How odd that Sungenis manages to overlook 1 Cor 7:4:
"For the wife does not rule over her own body, but the husband does; likewise the husband does not rule over his own body, but the wife does."
Some may quibble that this verse appears in the context of conjugal rights. I answer that conjugal acts lie at the heart of the marital mystery. The theology that informs them informs and is inseparable from Christian marriage and ecclesiology as a whole.

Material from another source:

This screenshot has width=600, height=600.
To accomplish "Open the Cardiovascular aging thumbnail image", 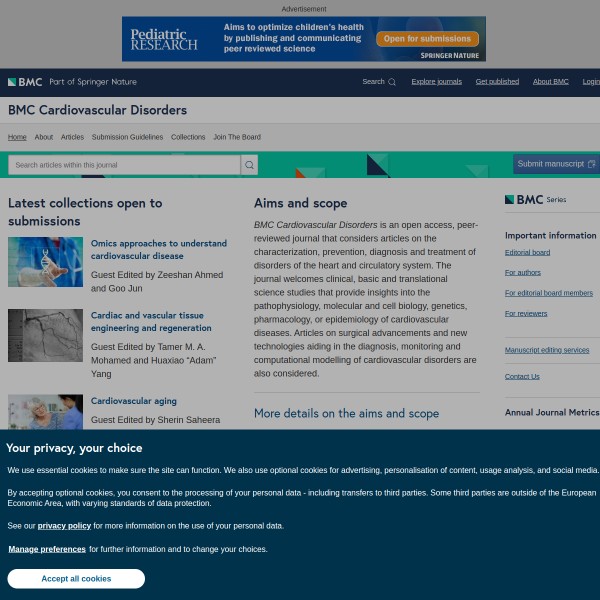I will point(45,411).
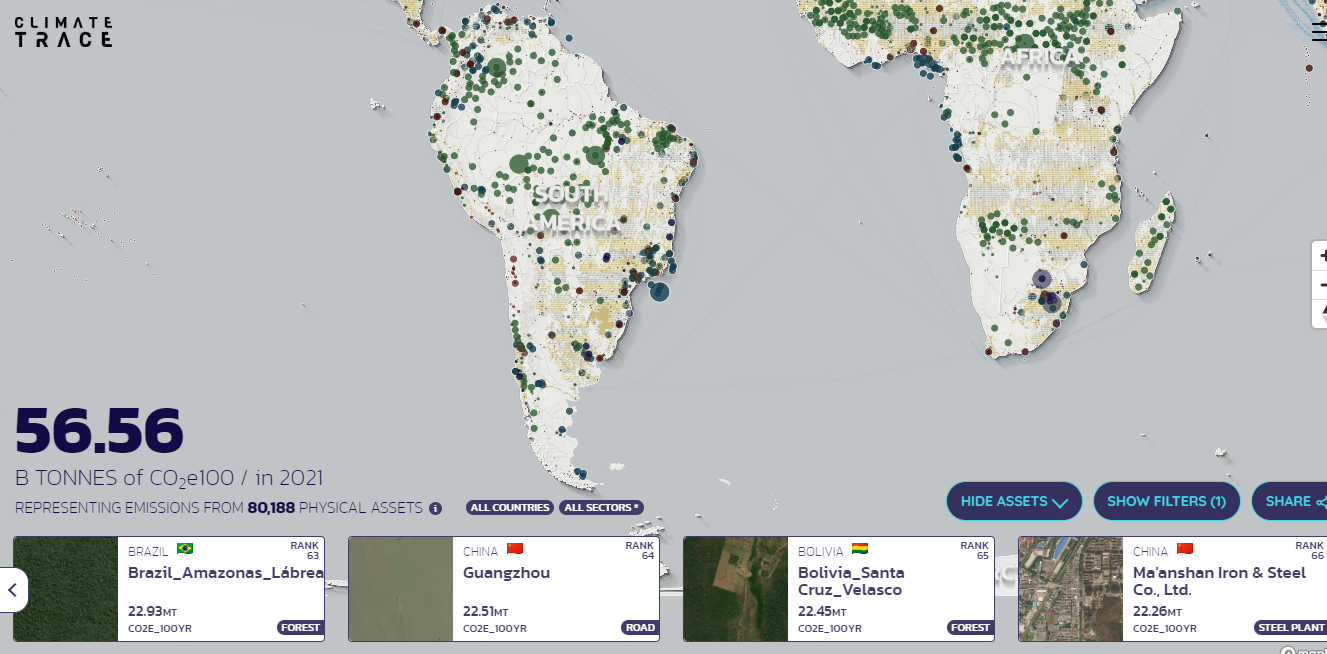Click the Forest tag on Lábrea card
This screenshot has width=1327, height=654.
(x=300, y=628)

Marriage is iconic, which is why it doesn't exist in heaven. Husbandly primacy is a consequence of the Fall, not inherent in marriage at the beginning. With the Church (consisting of Christians who're a "new creation") reconciled to God in Christ (the New Adam), Christian marriage is an icon of the paschal good news that all things are to be made new in Christ. Apart from the logical point that marital "obligations" are the forseeable consequences of a free choice (every bride says in effect "fiat mihi"), the insistence on approaching Christian marriage as a juridical problem is -- frankly -- idiotic, reflecting notions of Judaic legalism or even Islamic bondage. The wife is perfected and made free in her husband, not subjected, just as the Church is perfected in Christ who sets her free because he's the Truth.
Christ is risen, bonavertura. This changes everything.
The fact that so many fathers, doctors, and popes have articulated this would seem to be evidence that it is nothing like Judaic legalism, nor islamic bondage, and especially not idiotic. Your last sentence fails to make the point you would have us believe. You say the wife is perfected, not subjected, as the Church is perfected in Christ. The point you seem to be missing is that the Church IS subject to Christ.
"Christ is risen, bonavertura. This changes everything"
Christ was risen when Peter, Paul, Augustine, Clement of Alexandria, Thomas Aquinas, Origen, St. John Chrysostom, Theodoret, Tertullian, Ignatius of Antioch, Leo XIII, and Pius XI were writing on the subject as well. This seems to imply that everything is not, in fact, changed. So, your hypothesis about husbandly primacy being only a result of the fall doesn't seem to hold. This was also addressed in the article, though, so I will not rehash it.